- [Task directions]: Write out the entries once more, exactly as they appear.

Saved entries:

....................

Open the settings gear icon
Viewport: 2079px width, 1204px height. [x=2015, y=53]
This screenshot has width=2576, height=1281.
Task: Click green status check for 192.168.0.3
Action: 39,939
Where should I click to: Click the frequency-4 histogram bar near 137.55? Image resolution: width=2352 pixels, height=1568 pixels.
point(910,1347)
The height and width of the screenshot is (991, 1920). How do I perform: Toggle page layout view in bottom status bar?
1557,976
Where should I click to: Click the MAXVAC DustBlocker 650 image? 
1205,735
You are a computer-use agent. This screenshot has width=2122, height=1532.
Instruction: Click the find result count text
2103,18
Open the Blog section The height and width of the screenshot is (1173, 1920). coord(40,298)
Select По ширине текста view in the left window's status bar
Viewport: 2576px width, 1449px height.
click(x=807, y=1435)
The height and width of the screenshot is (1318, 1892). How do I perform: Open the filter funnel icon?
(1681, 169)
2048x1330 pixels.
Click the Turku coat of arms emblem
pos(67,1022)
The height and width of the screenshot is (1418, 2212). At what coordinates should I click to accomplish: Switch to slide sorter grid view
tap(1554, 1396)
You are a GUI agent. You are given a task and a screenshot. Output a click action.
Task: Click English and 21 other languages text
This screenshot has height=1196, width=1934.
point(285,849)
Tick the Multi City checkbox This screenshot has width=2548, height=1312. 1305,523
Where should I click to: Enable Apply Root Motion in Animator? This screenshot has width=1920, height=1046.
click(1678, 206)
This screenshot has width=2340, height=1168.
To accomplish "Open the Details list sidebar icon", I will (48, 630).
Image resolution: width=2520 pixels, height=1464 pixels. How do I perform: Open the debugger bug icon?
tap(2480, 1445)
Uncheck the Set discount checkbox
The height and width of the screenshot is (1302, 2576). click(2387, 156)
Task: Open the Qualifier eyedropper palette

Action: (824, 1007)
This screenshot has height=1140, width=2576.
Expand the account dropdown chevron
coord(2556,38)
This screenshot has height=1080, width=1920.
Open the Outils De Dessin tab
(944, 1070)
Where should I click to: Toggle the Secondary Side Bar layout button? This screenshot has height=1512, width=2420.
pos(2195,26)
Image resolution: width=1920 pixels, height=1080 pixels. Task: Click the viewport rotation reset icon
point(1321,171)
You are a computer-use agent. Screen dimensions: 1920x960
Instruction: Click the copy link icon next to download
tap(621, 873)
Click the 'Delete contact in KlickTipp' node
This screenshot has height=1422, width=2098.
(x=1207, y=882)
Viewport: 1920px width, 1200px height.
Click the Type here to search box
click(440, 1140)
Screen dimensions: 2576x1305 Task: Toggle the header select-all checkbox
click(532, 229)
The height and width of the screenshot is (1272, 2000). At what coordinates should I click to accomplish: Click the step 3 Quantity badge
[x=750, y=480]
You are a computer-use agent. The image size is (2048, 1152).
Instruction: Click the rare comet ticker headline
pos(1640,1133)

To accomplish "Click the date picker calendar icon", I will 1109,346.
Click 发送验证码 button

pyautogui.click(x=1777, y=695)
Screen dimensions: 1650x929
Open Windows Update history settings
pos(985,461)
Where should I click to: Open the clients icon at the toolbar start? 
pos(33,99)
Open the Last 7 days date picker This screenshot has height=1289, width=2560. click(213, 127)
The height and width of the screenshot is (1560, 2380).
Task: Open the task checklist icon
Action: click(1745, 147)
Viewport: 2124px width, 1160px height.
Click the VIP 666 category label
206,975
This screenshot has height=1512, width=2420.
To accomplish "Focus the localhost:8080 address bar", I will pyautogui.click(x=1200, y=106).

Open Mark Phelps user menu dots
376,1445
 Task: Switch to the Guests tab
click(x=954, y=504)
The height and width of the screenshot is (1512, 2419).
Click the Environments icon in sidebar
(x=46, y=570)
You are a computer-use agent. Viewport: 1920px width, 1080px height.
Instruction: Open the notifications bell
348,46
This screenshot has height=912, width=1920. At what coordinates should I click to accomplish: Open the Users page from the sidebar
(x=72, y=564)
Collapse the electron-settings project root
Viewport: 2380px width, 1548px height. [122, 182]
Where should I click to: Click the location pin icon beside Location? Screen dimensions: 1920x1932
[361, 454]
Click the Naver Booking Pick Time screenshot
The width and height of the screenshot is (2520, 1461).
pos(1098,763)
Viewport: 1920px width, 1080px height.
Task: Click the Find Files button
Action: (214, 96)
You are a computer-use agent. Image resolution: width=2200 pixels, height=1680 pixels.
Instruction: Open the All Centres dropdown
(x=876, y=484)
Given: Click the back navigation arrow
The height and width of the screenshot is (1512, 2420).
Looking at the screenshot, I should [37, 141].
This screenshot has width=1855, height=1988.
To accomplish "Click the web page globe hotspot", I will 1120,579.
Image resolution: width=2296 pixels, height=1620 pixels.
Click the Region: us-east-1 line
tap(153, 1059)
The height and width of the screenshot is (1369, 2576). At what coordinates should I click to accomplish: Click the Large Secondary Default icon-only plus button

....................

- [Task output]:
Open the settings gear icon
Viewport: 2079px width, 1204px height. [x=2015, y=53]
This screenshot has width=2576, height=1281.
Task: Click green status check for 192.168.0.3
Action: 39,939
Where should I click to: Click the frequency-4 histogram bar near 137.55? Image resolution: width=2352 pixels, height=1568 pixels.
point(910,1347)
The height and width of the screenshot is (991, 1920). How do I perform: Toggle page layout view in bottom status bar?
1557,976
Where should I click to: Click the MAXVAC DustBlocker 650 image? 
1205,735
You are a computer-use agent. This screenshot has width=2122, height=1532.
Instruction: Click the find result count text
2103,18
Open the Blog section The height and width of the screenshot is (1173, 1920). coord(40,298)
Select По ширине текста view in the left window's status bar
Viewport: 2576px width, 1449px height.
click(x=807, y=1435)
The height and width of the screenshot is (1318, 1892). How do I perform: Open the filter funnel icon?
(1681, 169)
2048x1330 pixels.
Click the Turku coat of arms emblem
pos(67,1022)
The height and width of the screenshot is (1418, 2212). At what coordinates should I click to accomplish: Switch to slide sorter grid view
tap(1554, 1396)
You are a GUI agent. You are given a task and a screenshot. Output a click action.
Task: Click English and 21 other languages text
This screenshot has height=1196, width=1934.
point(285,849)
Tick the Multi City checkbox This screenshot has width=2548, height=1312. 1305,523
Where should I click to: Enable Apply Root Motion in Animator? This screenshot has width=1920, height=1046.
click(1678, 206)
This screenshot has width=2340, height=1168.
To accomplish "Open the Details list sidebar icon", I will (48, 630).
Image resolution: width=2520 pixels, height=1464 pixels. How do I perform: Open the debugger bug icon?
tap(2480, 1445)
Uncheck the Set discount checkbox
The height and width of the screenshot is (1302, 2576). click(2387, 156)
Task: Open the Qualifier eyedropper palette

Action: (824, 1007)
This screenshot has height=1140, width=2576.
Expand the account dropdown chevron
coord(2556,38)
This screenshot has height=1080, width=1920.
Open the Outils De Dessin tab
(944, 1070)
Where should I click to: Toggle the Secondary Side Bar layout button? This screenshot has height=1512, width=2420.
pos(2195,26)
Image resolution: width=1920 pixels, height=1080 pixels. Task: Click the viewport rotation reset icon
point(1321,171)
You are a computer-use agent. Screen dimensions: 1920x960
Instruction: Click the copy link icon next to download
tap(621, 873)
Click the 'Delete contact in KlickTipp' node
This screenshot has height=1422, width=2098.
(x=1207, y=882)
Viewport: 1920px width, 1200px height.
Click the Type here to search box
click(440, 1140)
Screen dimensions: 2576x1305 Task: Toggle the header select-all checkbox
click(532, 229)
The height and width of the screenshot is (1272, 2000). At what coordinates should I click to accomplish: Click the step 3 Quantity badge
[x=750, y=480]
You are a computer-use agent. The image size is (2048, 1152).
Instruction: Click the rare comet ticker headline
pos(1640,1133)

To accomplish "Click the date picker calendar icon", I will 1109,346.
Click 发送验证码 button

pyautogui.click(x=1777, y=695)
Screen dimensions: 1650x929
Open Windows Update history settings
pos(985,461)
Where should I click to: Open the clients icon at the toolbar start? 
pos(33,99)
Open the Last 7 days date picker This screenshot has height=1289, width=2560. click(213, 127)
The height and width of the screenshot is (1560, 2380).
Task: Open the task checklist icon
Action: click(1745, 147)
Viewport: 2124px width, 1160px height.
Click the VIP 666 category label
206,975
This screenshot has height=1512, width=2420.
To accomplish "Focus the localhost:8080 address bar", I will pyautogui.click(x=1200, y=106).

Open Mark Phelps user menu dots
376,1445
 Task: Switch to the Guests tab
click(x=954, y=504)
The height and width of the screenshot is (1512, 2419).
Click the Environments icon in sidebar
(x=46, y=570)
You are a computer-use agent. Viewport: 1920px width, 1080px height.
Instruction: Open the notifications bell
348,46
This screenshot has height=912, width=1920. At what coordinates should I click to accomplish: Open the Users page from the sidebar
(x=72, y=564)
Collapse the electron-settings project root
Viewport: 2380px width, 1548px height. [122, 182]
Where should I click to: Click the location pin icon beside Location? Screen dimensions: 1920x1932
[361, 454]
Click the Naver Booking Pick Time screenshot
The width and height of the screenshot is (2520, 1461).
pos(1098,763)
Viewport: 1920px width, 1080px height.
Task: Click the Find Files button
Action: (214, 96)
You are a computer-use agent. Image resolution: width=2200 pixels, height=1680 pixels.
Instruction: Open the All Centres dropdown
(x=876, y=484)
Given: Click the back navigation arrow
The height and width of the screenshot is (1512, 2420).
Looking at the screenshot, I should [37, 141].
This screenshot has width=1855, height=1988.
To accomplish "Click the web page globe hotspot", I will 1120,579.
Image resolution: width=2296 pixels, height=1620 pixels.
Click the Region: us-east-1 line
tap(153, 1059)
The height and width of the screenshot is (1369, 2576). At what coordinates should I click to accomplish: Click the Large Secondary Default icon-only plus button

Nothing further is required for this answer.